「共同参画」2018年11月号

特集1

女性に対する暴力をなくす運動について~女性に対する暴力の根絶に向けた取組~
男女共同参画局推進課暴力対策推進室

女性に対する暴力について

女性に対する暴力(配偶者等からの暴力、性犯罪、ストーカー行為、売買春、人身取引、セクシュアルハラスメントなど)は、女性の人権を侵害するものであり、決して許されない行為です。女性が安心して暮らせる環境を整備することは、女性活躍推進の大前提であり、政府は女性に対する暴力の被害者支援を行うとともに、暴力を容認しない社会環境を整備するための教育や啓発活動にも力を入れています。

女性に対する暴力をなくす運動

政府では、女性に対する暴力の予防と根絶に向けて、毎年11月12日~25日までの2週間、地方公共団体、女性団体及びその他の関係団体との連携・協力の下、「女性に対する暴力をなくす運動」(平成13年男女共同参画推進本部決定)を実施しています。

内閣府では毎年ポスターやリーフレットを作成し、国の関係機関や地方公共団体等に配布しています。また、いくつかの鉄道会社の駅構内においてもポスターの掲示を行っています。

今年は俳優の東幹久さんを起用し、セクハラの防止をテーマに、ポスター・リーフレットのほか、連動した動画も作成しました。また今年も漫画家の西原理恵子さんに、暴力に悩んでいる方や若い女性に向けて、描き下ろし漫画とメッセージをいただきました(4ページに掲載)。

運動期間の初日である11月12日には、東京タワーや東京スカイツリーが運動のイメージカラーであるパープルにライトアップされます。

このパープル・ライトアップには、暴力根絶を呼びかけるとともに、被害者に対して「ひとりで悩まず、まずは相談を!」というメッセージが込められています。

今年も全国100か所以上のタワーや城などでライトアップが行われる予定です。

この他、運動に合わせて、地方公共団体等によるイベントや講演会等も催されます。

各地の行事予定はホームページに掲載しています。もし、お近くでパープル・ライトアップをご覧になる機会がありましたら、是非、SNS等を通して、多くの方に「ひとりで悩まないで」というメッセージを届けられるようご協力をお願いいたします。

そして、お近くのイベント等にもぜひ参加してみてください。

http://www.gender.go.jp/policy/no_violence/no_violence_act/index.html

パープル・ライトアップ(東京スカイツリー・東京タワー)
パープル・ライトアップ(東京スカイツリー・東京タワー)


セクハラを決めるのは、あなたではない

「あれ?今日の服かわいいね。俺、好みだな」「痩せてきれいになった?」「二人きりで食事に行かない?」「彼氏いるの?結婚は?」

実施作業 >>
- a) 暴力根絶運動の記事のうち、「今年も全国100か所以上のタワーや城などでライトアップが行われる予定です。」から「うご協力をお願いいたします。」までの部分を、両端を含めて正確に書き写してください。
- b) 暴力根絶運動の記事で「今年は俳優の東幹久さんを起用し」で始まる段落を、主要な事実を保ったまま箇条書きに改めてください。
- c) 暴力根絶運動の記事の続きを、最後に示された文の後から書き進めてください。
記録は、別の出典から取得したものです。

提供情報 >>

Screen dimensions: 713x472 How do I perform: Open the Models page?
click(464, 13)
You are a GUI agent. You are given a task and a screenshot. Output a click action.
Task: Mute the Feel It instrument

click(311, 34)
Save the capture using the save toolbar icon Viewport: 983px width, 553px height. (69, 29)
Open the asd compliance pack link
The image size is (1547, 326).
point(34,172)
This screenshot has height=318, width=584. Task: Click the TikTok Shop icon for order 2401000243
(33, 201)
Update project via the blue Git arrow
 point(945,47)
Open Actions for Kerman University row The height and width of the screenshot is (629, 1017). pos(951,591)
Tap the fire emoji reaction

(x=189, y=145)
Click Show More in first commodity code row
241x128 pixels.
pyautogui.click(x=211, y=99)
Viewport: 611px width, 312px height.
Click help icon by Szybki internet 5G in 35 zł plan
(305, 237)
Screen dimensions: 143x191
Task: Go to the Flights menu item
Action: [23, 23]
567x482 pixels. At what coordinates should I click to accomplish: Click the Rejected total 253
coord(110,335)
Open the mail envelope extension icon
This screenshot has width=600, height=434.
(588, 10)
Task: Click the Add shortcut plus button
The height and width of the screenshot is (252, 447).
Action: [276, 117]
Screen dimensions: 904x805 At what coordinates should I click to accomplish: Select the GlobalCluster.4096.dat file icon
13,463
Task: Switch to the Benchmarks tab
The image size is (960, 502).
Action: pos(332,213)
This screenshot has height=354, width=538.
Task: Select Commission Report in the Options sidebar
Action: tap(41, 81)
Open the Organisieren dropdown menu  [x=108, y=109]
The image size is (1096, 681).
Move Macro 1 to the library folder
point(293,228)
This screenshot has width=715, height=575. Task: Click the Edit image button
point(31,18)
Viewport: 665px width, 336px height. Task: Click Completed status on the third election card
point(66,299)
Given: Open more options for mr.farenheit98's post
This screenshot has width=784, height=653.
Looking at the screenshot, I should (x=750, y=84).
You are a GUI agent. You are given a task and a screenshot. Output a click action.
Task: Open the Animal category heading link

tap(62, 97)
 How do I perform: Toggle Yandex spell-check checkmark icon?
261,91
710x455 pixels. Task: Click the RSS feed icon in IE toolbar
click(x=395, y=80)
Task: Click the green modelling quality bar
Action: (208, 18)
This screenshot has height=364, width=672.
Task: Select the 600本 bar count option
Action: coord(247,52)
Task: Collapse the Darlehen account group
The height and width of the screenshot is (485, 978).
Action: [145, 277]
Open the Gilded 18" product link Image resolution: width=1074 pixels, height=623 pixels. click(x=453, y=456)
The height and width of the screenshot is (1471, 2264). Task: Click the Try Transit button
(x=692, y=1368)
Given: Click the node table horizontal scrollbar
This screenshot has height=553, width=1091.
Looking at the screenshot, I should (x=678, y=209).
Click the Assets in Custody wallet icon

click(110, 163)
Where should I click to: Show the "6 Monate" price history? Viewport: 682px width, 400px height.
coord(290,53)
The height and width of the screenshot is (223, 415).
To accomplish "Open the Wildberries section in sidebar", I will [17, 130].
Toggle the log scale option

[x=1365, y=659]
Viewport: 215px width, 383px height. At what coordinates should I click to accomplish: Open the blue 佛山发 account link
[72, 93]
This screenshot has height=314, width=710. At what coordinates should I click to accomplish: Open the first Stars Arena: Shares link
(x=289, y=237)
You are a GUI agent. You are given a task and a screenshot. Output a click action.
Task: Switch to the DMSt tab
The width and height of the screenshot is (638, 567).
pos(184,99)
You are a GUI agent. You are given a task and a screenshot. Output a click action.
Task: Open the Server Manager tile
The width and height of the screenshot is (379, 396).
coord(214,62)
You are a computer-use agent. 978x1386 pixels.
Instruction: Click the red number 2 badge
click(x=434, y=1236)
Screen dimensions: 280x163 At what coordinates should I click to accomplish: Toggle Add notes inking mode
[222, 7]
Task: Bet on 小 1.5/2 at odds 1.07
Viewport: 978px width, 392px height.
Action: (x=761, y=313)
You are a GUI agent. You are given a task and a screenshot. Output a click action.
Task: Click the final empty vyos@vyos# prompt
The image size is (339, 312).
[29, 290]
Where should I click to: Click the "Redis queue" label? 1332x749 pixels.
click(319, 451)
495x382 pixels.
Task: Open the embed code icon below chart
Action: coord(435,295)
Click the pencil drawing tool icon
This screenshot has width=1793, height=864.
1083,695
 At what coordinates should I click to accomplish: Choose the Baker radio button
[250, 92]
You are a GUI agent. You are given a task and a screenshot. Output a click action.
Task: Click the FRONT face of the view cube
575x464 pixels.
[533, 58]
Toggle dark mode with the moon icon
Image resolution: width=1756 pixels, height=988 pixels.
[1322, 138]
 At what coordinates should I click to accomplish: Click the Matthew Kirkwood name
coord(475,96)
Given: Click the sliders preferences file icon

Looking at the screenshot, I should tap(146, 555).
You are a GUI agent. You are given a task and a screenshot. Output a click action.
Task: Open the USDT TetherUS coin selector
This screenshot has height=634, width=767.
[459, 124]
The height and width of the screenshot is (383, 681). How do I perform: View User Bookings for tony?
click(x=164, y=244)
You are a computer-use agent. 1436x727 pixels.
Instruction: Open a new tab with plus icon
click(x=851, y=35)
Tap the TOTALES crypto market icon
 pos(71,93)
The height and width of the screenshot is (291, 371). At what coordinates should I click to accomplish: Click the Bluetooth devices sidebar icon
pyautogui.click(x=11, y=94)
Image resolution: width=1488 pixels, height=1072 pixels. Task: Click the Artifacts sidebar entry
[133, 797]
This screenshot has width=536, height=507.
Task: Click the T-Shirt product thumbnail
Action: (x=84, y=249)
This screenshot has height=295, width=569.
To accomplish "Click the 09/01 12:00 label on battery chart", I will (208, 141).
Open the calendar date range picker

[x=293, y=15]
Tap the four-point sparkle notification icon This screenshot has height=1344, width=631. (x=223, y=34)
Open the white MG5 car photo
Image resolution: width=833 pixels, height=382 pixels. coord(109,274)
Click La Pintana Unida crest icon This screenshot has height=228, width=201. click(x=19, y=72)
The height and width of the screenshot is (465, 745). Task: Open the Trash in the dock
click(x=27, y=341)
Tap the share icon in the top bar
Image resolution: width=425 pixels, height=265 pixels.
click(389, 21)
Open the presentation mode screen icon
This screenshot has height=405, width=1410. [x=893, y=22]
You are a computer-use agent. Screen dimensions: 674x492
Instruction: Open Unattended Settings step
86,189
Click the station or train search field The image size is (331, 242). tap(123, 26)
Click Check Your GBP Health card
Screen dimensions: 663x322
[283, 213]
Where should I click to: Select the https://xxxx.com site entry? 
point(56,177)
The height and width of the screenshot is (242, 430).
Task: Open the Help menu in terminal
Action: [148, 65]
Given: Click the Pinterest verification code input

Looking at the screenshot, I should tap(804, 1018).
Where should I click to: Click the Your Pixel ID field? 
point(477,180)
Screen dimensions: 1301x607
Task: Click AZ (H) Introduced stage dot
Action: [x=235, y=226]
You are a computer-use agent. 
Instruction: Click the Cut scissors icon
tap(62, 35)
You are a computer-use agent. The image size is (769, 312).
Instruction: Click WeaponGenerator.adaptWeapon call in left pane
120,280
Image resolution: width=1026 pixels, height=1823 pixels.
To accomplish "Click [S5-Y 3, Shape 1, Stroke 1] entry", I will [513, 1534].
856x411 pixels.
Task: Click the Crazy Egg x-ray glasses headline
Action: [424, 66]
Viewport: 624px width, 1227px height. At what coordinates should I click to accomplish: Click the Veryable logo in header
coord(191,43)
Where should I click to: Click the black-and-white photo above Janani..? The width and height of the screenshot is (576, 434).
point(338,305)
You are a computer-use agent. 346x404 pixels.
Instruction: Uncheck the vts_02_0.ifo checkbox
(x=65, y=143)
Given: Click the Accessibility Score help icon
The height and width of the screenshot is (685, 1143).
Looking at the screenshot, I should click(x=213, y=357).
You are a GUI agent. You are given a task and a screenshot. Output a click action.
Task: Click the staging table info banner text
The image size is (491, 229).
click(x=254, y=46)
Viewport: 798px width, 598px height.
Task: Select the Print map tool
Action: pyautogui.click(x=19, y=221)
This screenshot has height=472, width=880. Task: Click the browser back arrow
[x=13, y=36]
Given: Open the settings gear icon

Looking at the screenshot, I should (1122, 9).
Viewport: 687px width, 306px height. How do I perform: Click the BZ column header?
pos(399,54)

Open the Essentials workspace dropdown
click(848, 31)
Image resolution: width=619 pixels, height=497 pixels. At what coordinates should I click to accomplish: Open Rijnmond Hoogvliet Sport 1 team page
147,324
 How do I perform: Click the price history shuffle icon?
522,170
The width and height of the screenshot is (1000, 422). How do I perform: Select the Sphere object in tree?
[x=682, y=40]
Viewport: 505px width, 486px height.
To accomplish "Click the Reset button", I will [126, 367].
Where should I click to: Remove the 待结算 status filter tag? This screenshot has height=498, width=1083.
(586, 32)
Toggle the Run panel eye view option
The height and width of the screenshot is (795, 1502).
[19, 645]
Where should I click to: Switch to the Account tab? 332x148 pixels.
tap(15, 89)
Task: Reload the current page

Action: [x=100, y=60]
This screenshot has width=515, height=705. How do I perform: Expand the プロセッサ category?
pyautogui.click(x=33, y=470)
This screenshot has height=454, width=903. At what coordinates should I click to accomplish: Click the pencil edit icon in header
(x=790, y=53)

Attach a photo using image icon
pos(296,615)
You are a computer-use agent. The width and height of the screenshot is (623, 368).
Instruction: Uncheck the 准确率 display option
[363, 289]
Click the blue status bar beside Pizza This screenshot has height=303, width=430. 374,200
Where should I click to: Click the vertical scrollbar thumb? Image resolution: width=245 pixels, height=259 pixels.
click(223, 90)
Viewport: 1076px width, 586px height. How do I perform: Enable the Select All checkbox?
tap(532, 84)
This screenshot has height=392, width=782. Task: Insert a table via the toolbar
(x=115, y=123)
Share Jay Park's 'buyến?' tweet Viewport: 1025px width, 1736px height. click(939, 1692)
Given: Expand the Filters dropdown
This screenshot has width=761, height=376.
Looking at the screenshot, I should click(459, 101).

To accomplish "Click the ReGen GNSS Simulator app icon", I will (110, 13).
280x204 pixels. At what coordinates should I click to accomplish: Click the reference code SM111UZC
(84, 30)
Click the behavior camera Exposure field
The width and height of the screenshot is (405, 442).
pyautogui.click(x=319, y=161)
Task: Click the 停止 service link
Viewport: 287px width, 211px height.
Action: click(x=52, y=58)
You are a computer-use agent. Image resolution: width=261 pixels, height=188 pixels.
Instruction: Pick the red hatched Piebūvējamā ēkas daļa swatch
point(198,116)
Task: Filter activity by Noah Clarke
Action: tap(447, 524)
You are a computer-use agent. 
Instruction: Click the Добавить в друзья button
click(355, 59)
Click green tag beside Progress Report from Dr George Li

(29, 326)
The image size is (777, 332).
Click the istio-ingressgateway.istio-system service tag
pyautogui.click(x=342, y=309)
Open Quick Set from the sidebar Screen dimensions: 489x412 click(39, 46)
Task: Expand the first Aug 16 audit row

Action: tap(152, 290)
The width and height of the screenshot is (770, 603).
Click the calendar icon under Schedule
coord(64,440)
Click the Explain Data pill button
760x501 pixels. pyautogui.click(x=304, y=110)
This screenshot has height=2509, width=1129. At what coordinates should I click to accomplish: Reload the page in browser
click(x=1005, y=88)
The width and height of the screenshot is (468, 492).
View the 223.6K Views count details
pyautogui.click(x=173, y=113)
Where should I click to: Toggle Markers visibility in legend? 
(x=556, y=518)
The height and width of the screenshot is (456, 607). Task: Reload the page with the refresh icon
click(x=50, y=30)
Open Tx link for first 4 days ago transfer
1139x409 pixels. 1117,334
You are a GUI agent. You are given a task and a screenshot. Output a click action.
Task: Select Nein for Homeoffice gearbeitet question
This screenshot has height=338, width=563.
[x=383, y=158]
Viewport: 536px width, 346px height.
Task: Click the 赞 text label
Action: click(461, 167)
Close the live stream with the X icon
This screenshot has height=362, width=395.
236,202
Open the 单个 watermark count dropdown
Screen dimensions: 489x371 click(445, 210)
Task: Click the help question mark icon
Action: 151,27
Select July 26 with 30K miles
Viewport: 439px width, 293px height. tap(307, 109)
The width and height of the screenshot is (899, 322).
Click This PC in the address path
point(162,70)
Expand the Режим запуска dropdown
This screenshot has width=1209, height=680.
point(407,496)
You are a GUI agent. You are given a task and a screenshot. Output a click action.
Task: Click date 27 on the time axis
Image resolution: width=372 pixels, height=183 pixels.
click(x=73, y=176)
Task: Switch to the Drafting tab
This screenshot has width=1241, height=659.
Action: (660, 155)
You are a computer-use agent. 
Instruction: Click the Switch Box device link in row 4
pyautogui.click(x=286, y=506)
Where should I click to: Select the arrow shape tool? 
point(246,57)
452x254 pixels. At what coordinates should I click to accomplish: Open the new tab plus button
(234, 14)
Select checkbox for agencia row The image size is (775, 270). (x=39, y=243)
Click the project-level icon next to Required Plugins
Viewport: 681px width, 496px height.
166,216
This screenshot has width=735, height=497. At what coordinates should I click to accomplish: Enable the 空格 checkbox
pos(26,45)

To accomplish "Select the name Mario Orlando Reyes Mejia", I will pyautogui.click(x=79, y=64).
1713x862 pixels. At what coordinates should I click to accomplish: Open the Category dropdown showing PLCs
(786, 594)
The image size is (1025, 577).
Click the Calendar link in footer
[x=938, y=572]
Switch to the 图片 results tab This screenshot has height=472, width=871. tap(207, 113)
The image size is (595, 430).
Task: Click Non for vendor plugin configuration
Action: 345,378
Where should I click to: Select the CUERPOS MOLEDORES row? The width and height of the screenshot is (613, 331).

作業の解答 >>
- a)
今年も全国100か所以上のタワーや城などでライトアップが行われる予定です。

この他、運動に合わせて、地方公共団体等によるイベントや講演会等も催されます。

各地の行事予定はホームページに掲載しています。もし、お近くでパープル・ライトアップをご覧になる機会がありましたら、是非、SNS等を通して、多くの方に「ひとりで悩まないで」というメッセージを届けられるようご協力をお願いいたします。

- b)
- 俳優の東幹久さんを起用し、セクハラの防止をテーマとするポスター・リーフレットと、連動した動画を作成した。
- 今年も漫画家の西原理恵子さんから、暴力に悩んでいる方や若い女性に向けた描き下ろし漫画とメッセージを得た(4ページに掲載)。

- c)
皆さんはこのような会話を耳にしたり、口にしたりしたことはありませんか。今年の動画やポスター等は、セクハラになり得る言動を示して、「セクハラを決めるのは、あなたではない」とのメッセージを伝えています。セクハラは受け手がどう感じたかが重要なポイントとなります。容姿やプライベートなどにかかわる言動を不快に感じる人がいます。また上司や部下の関係などから、相手が“イヤ”と言えない場合があることを理解することも大切です。相手に敬意を払い、周囲にも配慮した言動を心がけてみてください。

身近に潜む暴力

内閣府が平成29年度に実施した「男女間における暴力に関する調査」(20歳以上の男女5,000人を対象)によると、これまで結婚したことのある人のうち、配偶者から「身体的暴行」、「心理的攻撃」、「経済的圧迫」、「性的強要」のいずれかについて、被害を受けたことが『あった』と回答した人は、女性が31.3%、男性が19.9%、「交際相手がいた(いる)」という人のうち交際相手から被害を受けたことが『あった』と答えた人は、女性が21.4%、男性が11.5%となっています。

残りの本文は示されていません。